Stored items

.....

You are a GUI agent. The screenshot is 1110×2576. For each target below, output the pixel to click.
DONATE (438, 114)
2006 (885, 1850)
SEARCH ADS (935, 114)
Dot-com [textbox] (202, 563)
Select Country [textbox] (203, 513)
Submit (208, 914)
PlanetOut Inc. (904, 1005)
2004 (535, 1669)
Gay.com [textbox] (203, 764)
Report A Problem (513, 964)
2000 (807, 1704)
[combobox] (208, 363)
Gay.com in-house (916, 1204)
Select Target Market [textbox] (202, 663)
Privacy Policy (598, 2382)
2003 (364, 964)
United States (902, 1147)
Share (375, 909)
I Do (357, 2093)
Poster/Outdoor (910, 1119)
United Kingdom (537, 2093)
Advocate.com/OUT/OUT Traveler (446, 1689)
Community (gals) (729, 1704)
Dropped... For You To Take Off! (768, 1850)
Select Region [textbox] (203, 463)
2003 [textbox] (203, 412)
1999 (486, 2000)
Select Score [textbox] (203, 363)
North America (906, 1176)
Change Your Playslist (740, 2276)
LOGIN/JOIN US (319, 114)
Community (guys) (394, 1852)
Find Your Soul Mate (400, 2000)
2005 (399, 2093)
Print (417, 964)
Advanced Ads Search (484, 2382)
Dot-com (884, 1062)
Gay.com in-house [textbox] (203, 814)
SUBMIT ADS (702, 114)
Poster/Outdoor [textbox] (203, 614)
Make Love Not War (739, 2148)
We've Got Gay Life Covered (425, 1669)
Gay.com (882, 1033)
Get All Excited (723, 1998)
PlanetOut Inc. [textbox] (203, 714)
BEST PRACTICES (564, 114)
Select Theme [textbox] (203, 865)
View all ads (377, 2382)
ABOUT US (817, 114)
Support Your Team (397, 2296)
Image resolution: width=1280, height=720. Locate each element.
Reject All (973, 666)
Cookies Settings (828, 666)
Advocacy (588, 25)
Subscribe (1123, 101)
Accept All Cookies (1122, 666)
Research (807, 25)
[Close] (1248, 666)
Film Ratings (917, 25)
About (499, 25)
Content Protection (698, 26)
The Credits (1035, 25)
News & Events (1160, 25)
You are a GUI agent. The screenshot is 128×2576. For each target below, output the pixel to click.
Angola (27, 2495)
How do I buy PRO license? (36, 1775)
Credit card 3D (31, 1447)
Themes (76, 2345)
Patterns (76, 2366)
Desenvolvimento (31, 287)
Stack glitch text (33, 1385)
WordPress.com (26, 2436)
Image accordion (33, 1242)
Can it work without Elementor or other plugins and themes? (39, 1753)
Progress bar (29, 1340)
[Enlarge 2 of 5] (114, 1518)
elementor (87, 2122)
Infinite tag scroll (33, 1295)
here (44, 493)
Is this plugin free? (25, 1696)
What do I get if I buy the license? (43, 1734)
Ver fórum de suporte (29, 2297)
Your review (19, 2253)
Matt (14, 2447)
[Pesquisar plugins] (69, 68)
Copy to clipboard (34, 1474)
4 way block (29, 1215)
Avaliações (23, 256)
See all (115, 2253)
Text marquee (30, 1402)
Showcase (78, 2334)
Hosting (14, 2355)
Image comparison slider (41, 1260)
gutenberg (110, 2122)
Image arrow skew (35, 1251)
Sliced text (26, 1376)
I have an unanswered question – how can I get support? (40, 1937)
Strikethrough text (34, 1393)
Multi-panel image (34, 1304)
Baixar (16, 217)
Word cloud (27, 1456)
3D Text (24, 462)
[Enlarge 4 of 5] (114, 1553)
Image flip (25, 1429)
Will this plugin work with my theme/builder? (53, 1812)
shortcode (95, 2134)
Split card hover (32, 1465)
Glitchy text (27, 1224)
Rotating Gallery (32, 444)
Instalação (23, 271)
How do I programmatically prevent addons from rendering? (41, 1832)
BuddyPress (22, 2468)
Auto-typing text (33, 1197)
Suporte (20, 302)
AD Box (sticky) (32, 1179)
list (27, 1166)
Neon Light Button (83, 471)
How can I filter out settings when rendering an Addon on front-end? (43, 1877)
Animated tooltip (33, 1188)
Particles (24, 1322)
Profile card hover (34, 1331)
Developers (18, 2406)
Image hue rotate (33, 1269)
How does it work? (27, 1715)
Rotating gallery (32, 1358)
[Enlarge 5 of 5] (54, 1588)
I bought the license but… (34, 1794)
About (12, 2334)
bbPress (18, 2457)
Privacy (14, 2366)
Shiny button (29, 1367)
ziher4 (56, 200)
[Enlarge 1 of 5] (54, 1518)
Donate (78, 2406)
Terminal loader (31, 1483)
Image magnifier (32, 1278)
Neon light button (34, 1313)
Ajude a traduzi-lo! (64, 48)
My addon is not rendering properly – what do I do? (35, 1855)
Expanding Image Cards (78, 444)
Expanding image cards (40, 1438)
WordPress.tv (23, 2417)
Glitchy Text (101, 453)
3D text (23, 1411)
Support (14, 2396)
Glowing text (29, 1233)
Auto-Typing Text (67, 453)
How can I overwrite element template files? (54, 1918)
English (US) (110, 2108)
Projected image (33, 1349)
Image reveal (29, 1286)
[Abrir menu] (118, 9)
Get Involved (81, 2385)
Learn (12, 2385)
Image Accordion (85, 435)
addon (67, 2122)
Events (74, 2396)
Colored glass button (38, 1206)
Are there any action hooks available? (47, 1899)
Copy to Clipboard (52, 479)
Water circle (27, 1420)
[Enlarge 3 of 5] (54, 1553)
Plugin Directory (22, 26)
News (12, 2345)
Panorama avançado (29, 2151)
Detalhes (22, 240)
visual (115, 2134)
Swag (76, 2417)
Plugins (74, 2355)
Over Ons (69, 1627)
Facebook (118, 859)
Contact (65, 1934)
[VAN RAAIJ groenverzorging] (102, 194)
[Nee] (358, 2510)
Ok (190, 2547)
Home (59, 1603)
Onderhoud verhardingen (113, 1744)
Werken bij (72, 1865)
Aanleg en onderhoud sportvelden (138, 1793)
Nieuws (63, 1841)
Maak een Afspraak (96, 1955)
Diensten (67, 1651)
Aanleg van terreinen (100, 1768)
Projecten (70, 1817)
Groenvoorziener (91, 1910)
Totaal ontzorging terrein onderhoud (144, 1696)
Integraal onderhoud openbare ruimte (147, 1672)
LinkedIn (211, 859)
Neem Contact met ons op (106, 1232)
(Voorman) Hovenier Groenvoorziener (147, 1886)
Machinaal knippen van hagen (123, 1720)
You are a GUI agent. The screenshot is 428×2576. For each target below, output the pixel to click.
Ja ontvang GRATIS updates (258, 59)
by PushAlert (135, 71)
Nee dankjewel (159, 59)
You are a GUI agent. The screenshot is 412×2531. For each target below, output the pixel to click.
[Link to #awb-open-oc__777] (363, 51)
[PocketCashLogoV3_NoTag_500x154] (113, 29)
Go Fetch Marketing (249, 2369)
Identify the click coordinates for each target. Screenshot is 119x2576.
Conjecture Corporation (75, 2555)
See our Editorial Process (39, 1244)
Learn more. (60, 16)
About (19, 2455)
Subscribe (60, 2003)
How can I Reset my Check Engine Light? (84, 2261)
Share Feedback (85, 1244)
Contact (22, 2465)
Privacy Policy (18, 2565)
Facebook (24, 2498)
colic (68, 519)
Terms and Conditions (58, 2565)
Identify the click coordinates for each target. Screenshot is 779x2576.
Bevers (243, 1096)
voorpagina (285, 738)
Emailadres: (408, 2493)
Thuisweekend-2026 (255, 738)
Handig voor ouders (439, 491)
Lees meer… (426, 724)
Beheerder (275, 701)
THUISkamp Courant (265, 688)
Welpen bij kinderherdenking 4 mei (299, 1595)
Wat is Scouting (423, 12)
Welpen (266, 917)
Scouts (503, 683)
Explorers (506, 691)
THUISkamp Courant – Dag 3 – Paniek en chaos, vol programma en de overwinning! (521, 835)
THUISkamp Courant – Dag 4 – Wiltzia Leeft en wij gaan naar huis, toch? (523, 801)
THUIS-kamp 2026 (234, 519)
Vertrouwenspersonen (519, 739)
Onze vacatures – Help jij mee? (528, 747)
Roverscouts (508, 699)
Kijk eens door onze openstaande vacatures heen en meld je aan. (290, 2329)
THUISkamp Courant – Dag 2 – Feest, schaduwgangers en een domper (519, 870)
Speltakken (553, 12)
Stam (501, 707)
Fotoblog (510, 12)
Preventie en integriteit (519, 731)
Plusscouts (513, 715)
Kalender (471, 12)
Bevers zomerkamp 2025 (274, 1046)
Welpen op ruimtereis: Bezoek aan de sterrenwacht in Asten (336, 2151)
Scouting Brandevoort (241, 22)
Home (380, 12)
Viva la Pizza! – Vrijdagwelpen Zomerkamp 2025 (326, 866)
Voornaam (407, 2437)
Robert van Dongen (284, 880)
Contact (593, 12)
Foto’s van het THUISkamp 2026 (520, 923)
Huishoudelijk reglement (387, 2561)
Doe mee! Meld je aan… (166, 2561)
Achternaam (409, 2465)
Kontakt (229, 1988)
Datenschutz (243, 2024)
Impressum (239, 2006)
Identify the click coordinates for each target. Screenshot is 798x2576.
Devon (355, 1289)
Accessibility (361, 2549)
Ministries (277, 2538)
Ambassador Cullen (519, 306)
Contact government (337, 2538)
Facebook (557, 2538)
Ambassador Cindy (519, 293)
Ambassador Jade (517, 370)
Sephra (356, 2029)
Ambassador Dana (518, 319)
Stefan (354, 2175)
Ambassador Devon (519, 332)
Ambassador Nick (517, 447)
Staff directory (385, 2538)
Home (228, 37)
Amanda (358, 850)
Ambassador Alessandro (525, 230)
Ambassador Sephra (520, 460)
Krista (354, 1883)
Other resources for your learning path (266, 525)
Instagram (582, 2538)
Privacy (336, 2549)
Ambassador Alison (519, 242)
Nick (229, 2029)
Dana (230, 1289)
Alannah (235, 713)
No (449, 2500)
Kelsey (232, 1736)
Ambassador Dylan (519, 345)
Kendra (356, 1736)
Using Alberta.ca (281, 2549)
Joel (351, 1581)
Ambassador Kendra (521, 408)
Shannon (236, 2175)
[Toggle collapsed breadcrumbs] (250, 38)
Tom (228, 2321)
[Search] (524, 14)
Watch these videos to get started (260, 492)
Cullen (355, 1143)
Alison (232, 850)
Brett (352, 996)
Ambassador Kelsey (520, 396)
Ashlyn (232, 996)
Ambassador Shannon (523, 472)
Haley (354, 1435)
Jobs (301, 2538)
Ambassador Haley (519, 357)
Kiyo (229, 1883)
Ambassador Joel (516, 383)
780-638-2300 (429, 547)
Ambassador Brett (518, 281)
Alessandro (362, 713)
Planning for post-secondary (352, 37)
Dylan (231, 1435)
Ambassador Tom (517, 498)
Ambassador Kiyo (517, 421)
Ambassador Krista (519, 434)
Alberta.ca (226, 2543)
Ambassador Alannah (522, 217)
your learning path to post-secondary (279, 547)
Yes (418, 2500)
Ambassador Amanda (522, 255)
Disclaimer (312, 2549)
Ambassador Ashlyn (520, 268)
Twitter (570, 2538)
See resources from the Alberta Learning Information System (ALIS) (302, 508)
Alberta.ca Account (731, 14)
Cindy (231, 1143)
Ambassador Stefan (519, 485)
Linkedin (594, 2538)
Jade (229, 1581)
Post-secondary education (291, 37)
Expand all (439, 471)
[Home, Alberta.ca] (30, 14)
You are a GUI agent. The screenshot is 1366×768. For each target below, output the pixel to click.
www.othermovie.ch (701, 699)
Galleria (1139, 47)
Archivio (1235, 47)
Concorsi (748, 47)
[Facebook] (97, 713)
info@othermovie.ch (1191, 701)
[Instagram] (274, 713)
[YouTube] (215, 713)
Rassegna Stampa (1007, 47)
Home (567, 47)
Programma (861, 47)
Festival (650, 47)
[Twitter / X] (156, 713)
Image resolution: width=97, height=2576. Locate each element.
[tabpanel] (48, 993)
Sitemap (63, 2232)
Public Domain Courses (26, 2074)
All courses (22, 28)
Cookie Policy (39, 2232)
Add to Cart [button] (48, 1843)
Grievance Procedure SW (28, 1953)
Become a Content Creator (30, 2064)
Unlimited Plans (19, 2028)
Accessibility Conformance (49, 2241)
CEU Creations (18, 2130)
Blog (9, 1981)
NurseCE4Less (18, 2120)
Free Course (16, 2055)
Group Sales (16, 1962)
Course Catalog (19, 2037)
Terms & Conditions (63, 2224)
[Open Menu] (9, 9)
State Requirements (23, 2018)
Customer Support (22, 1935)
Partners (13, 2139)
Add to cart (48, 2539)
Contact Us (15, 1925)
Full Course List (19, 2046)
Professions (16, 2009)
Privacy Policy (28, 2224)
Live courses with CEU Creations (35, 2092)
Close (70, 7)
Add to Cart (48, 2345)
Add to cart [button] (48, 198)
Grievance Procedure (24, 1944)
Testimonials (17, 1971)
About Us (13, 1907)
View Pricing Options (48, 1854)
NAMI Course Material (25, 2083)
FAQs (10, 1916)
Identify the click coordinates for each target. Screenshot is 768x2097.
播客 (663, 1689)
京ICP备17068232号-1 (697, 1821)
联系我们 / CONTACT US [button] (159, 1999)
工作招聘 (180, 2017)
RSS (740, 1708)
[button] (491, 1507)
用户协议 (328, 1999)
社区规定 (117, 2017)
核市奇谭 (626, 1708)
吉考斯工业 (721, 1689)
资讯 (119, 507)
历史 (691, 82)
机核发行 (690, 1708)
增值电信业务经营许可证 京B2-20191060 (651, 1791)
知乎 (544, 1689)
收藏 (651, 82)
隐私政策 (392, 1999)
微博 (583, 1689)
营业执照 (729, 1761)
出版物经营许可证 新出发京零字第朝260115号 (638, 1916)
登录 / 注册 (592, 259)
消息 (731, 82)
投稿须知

.....

> **Task**:
Each line in the data where the string "from" occurs should be identified and copied.

> **Task response**:
How do I programmatically prevent addons from rendering? (41, 1832)
See resources from the Alberta Learning Information System (ALIS) (302, 508)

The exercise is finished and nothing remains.